» **PROVIDED TEXT**
Murrow, meanwhile, had drawn a lesson of his own. What most governed Murrow’s outlook, fellow newsman Eric Sevareid later noted, was that he “was a great moralist. He expected individuals, and his government, to live up to high moral standards.” The typical Murrow broadcast contained a moral, often one that used the specific to illuminate the general.
In his broadcast, Murrow reported that as the bomber was returning to England, Dave, its navigator, announced when the craft left the airspace of German-occupied Europe for that of the English Channel. When Murrow heard that announcement, he said, his mind went back to a 1938 flight he had made to London from Prague. Seated ahead of him were two refugees, an older couple. When the pilot announced the airplane had left German territory, “the old man reached out and grasped his wife’s hand.” Murrow’s comment: “The terrible symphony of light and flame” that D for Dog and 500 other bombers had performed upon Berlin was “a massive blow of retribution for all those who have fled from the sound of shots and blows on the stricken continent.”

» **SET OF TASKS**
1) Please translate this sentence from the passage about Murrow's broadcasts into Spanish: "The typical Murrow broadcast contained a moral, often one that used the specific to illuminate the general."
2) According to the passage about Murrow's broadcasts, what was Dave's role aboard the bomber?
3) Write the next few sentences of the passage about Murrow's broadcasts, starting after its final sentence.

» **PROVIDED INFORMATION**
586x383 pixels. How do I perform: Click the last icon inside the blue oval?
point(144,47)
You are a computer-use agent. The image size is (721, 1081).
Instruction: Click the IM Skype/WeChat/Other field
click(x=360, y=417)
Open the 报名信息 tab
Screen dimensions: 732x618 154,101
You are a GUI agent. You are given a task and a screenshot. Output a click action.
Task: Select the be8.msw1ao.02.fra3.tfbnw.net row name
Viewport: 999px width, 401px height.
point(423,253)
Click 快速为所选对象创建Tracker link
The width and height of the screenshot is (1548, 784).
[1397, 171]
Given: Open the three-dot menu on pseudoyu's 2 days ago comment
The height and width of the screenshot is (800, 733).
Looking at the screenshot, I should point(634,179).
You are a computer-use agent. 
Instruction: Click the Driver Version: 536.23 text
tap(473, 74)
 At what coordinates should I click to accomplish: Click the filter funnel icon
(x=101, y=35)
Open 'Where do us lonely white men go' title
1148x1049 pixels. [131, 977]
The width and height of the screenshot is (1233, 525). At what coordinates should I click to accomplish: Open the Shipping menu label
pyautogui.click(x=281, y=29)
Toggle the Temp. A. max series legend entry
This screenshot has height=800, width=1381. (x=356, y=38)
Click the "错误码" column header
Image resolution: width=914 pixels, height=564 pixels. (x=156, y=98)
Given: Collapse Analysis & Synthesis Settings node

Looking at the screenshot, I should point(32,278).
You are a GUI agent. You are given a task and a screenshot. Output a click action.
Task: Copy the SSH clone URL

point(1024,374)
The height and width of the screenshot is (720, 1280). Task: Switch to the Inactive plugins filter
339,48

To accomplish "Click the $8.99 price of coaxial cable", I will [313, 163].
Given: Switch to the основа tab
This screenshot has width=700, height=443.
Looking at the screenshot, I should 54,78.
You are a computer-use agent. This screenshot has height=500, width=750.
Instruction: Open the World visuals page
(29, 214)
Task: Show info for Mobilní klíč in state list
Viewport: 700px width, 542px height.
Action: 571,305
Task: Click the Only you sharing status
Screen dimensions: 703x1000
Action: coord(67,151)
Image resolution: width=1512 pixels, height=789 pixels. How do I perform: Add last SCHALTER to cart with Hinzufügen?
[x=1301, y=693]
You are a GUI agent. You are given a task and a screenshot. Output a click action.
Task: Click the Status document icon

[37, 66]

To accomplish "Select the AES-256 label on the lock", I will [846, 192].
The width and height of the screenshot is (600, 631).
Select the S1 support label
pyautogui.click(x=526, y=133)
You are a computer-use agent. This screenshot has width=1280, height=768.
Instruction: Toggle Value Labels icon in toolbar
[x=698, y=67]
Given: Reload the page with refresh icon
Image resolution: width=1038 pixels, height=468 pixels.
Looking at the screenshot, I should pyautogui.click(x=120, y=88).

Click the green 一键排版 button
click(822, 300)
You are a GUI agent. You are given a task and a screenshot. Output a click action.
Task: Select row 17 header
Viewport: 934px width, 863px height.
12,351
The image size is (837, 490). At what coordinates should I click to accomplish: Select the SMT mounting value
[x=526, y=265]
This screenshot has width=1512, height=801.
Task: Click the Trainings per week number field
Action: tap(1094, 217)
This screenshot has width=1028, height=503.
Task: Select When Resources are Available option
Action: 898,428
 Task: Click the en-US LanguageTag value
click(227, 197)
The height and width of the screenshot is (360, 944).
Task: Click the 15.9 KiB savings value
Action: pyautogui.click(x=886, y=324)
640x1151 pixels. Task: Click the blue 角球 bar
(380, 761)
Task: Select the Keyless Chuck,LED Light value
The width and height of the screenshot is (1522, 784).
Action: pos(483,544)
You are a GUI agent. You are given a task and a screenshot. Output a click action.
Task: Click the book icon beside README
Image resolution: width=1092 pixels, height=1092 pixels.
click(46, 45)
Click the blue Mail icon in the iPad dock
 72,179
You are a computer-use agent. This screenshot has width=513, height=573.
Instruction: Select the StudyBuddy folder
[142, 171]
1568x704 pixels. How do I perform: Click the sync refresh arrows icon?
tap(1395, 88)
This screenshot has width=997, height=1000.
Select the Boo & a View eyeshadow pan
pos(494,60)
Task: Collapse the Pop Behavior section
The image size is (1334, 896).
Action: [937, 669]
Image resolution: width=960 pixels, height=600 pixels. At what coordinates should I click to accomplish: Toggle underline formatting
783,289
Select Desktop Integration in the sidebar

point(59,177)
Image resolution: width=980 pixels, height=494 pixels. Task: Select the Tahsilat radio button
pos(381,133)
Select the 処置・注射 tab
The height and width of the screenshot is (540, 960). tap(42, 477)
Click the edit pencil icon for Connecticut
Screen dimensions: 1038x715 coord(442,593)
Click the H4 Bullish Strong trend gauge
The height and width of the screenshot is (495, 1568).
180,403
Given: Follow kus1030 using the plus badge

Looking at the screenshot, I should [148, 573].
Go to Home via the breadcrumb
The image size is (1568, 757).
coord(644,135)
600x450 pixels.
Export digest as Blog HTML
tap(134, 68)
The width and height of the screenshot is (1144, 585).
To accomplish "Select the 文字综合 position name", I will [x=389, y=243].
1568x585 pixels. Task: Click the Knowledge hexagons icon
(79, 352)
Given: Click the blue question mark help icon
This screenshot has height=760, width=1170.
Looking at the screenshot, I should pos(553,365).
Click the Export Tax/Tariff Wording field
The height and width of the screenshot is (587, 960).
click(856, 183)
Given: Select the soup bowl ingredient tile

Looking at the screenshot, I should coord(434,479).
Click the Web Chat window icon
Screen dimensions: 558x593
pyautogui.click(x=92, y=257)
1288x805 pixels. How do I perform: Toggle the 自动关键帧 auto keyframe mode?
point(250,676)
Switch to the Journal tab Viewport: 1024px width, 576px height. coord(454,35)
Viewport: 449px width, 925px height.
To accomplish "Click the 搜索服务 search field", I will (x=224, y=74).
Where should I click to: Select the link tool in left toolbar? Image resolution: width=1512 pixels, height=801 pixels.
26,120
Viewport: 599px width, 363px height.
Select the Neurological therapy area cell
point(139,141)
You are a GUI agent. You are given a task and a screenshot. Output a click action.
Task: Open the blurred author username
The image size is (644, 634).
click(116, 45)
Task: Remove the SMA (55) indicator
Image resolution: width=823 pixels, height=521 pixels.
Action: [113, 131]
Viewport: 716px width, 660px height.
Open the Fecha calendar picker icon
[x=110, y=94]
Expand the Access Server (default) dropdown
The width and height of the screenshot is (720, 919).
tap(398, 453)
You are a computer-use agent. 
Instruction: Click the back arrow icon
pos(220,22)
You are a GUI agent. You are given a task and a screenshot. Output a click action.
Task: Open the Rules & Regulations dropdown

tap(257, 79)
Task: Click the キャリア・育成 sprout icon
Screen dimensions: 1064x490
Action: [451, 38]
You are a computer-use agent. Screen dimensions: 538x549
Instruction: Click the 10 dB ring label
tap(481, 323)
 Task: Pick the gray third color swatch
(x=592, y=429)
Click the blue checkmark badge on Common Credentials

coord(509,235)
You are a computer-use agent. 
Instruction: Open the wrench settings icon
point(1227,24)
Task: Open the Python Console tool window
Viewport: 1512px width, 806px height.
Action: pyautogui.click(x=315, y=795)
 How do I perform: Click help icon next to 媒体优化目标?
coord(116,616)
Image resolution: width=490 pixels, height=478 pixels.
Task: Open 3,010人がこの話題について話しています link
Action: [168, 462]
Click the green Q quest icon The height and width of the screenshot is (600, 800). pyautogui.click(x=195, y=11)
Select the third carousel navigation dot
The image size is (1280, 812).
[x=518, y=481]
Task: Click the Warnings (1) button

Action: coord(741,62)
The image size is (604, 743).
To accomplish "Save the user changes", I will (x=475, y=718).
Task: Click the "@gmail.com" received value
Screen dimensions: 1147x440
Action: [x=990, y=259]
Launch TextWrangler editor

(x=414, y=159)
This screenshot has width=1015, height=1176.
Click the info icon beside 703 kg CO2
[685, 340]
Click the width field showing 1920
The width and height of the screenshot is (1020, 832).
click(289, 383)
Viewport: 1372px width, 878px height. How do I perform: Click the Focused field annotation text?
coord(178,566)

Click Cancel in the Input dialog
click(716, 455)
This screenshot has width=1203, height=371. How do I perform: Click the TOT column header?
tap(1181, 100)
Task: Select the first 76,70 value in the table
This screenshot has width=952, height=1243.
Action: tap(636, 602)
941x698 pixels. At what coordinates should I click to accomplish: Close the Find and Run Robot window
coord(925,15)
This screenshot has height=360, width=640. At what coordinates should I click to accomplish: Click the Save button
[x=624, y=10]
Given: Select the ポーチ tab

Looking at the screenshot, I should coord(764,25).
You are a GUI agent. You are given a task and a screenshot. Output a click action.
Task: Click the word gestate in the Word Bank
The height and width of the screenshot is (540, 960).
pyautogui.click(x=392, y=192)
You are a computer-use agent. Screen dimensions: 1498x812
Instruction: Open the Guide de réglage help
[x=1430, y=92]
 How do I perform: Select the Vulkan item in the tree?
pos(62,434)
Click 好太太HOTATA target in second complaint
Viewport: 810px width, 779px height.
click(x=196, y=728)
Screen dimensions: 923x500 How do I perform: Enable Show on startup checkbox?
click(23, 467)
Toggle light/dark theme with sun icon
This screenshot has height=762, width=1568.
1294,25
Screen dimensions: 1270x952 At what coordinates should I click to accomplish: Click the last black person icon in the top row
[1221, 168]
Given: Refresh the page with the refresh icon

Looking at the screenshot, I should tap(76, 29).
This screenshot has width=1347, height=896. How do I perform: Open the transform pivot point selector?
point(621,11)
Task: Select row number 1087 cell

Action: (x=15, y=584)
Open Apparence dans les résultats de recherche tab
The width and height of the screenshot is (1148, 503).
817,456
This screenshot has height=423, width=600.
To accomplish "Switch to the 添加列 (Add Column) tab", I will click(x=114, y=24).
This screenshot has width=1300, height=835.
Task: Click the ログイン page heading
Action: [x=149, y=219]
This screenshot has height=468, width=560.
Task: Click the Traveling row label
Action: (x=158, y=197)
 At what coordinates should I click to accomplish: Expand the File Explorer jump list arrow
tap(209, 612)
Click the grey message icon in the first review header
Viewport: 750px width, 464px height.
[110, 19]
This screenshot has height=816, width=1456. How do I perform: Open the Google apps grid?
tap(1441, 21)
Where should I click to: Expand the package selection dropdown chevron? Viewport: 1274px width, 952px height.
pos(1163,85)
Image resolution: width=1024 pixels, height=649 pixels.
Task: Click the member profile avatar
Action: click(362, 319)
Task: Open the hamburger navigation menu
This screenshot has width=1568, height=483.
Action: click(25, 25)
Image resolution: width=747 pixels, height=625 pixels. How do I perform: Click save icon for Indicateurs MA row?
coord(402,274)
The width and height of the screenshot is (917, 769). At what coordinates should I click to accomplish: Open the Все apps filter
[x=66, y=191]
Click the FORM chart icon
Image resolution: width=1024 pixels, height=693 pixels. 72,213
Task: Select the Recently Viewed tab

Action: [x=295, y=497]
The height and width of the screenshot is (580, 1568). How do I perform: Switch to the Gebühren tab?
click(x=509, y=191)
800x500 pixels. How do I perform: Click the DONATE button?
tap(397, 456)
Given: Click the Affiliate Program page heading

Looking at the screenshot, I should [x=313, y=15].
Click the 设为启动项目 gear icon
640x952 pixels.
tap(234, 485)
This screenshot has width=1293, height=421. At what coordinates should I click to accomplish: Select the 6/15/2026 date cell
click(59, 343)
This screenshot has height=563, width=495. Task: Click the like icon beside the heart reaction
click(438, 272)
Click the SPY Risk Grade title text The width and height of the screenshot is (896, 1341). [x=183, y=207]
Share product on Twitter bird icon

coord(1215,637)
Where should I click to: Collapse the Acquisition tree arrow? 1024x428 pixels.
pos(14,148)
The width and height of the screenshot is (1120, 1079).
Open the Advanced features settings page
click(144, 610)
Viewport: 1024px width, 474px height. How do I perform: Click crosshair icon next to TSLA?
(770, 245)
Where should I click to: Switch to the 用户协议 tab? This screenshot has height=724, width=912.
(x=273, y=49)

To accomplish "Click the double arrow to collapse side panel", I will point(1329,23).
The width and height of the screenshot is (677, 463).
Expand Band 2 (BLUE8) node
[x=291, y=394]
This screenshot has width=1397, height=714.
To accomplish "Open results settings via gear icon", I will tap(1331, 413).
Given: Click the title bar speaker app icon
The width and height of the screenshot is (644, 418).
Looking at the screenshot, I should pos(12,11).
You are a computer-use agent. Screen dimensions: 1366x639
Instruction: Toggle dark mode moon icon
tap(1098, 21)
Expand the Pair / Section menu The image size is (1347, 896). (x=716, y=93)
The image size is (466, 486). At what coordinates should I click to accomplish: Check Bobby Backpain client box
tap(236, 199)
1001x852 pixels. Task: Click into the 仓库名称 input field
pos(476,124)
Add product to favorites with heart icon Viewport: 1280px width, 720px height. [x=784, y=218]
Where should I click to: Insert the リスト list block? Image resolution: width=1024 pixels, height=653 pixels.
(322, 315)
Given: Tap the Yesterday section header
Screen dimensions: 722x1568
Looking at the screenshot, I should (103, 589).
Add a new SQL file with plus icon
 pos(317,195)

» **PER-TASK OUTPUTS**
1) La típica transmisión de Murrow contenía una moraleja, a menudo una que usaba lo específico para iluminar lo general.

2) Dave was the bomber's navigator.

3)
The judgment that bombing was retribution is one military historians sharply reject. “Harris was not much interested in retribution and neither am I,” Robin Neillands says. “His aim was to shatter Germany from the Rhine to the Oder and weaken that nation’s eagerness to fight.” Richard Overy notes, “Most of the prevailing propaganda was very keen to argue that this was not in any sense retribution or revenge. Rather, it was based on solid assessment of the enemy’s social and economic weakness, which is going to be attacked and undermined, leading to that enemy’s surrender.” Overy added that Murrow’s view may reflect “the more popular sense that the Germans had done pretty nasty things and that they deserved everything they got.”
Known today by the memorable phrase “orchestrated hell,” Murrow’s broadcast helped him win the coveted Peabody Award for radio journalism. Still, superiors at CBS had been aghast at the prospect of putting him in a bomber over Berlin. Murrow was their treasure—the world’s first newsman as star—and the thought of his being shot down appalled them. Following the D for Dog broadcast, CBS news director Paul White sent Murrow a note. While he appreciated Murrow’s motives in wanting to go, White said, “I hope you are cured. Please, please, please don’t do it again.”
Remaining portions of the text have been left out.